Friday, May 29, 2020

May 20

Needing an attitude adjustment already!  
School is over and the schedule has changed...again.  I enjoy the time at home to be a wife and mom.  It always take me a long time to unwind and remove my teacher hat.
This year, I am feeling a little more discombobulated and there is more of a let down this year because there hasn't been a finale.
I stopped posting teaching videos.
I stopped posting helpful tips.
I stopped posting "Just for Moms" thoughts and verses for the day.
I miss my little friends...there was comfort in structure and routine.
I feel like I've let everyone down because we didn't have this big, fun graduation program and ceremony...because the leader of our state has over-reached and keeps cancelling things.
I feel bad for my Kinders and their parents.
I feel bad for my girl Alisa...no normal Senior graduation activities...yet.
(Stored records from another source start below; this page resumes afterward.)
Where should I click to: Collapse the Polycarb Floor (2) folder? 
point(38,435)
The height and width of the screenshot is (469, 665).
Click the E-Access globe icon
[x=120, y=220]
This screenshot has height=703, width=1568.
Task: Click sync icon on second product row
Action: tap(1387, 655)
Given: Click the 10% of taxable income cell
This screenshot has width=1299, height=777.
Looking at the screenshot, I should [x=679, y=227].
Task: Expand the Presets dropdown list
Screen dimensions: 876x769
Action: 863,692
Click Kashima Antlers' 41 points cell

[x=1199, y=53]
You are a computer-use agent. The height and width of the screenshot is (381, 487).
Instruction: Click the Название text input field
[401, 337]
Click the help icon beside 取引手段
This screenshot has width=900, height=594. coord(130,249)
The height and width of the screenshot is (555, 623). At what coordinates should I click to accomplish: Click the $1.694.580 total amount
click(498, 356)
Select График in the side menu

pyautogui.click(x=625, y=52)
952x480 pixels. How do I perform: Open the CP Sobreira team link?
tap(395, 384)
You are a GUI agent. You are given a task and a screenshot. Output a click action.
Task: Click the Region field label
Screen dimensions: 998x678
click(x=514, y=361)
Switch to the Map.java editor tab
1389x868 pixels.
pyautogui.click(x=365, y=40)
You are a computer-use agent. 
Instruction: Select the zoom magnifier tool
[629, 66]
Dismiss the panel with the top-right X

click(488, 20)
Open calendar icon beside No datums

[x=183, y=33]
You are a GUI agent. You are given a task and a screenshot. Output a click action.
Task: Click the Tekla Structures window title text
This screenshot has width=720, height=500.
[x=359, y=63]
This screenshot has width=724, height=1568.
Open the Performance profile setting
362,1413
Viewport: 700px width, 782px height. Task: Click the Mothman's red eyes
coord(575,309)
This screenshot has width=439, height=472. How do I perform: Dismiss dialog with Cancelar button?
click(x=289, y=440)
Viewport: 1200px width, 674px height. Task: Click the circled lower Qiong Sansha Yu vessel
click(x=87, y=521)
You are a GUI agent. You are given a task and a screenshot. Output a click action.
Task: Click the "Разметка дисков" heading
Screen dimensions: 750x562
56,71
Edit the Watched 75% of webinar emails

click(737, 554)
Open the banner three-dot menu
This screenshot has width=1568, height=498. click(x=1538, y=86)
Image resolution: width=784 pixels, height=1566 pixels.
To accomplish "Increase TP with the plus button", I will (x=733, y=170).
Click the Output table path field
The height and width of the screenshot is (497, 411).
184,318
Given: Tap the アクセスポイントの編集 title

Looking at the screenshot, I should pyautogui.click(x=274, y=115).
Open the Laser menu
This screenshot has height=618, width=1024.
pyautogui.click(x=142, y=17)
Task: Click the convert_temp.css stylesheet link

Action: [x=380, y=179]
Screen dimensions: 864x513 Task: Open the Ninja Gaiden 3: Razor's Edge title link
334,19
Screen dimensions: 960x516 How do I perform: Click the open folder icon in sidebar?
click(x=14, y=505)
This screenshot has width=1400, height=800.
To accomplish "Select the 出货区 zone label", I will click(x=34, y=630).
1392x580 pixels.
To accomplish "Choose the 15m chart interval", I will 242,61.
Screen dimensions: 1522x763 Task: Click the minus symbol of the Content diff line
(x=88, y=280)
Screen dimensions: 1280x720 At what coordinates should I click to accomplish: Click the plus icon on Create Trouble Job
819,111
I know God is in control and I have peace in all of the changes...but there is still frustration and aggravation.  Those natural feelings and emotions have to be dealt with on a daily basis.  Oh my stubborn, sinful heart with natural feelings and emotions...that cannot be allowed to run wild!
So even though everything else seems to have stopped...my time with God has not.  It cannot!  It is a choice I have to make each day.  I have a poster on my bulletin board in my classroom...
Today's goals: Start with God, Stay with God, and End with God.
I cannot do that if I am not spending time with God to keep my thoughts focused on the right things!  Even with a schedule change...I must set time aside to read, meditate, and ask the Lord for wisdom and direction in my thought life.
In my flesh, I am tempted to vent my anger over what is happening in our world right now.  I read in Proverbs 29 today what happens when I am not wise...but a fool, so I choose to hold it in check and remember that God is still in control.  He is fully aware of what is happening.  Just about the time I think we will get to move on with plans, we get smacked with another cancellation or change...which brings disappointment.  It is not fun.  I don't like it.  It irritates me...mostly because of the dishonesty and the double standards...and how it affects life negatively. Turn the news off.  Get off the internet.  Evil is evil...it will not get better.  Turn the music on.  Get in the Word...because it will affect you ALL DAY LONG!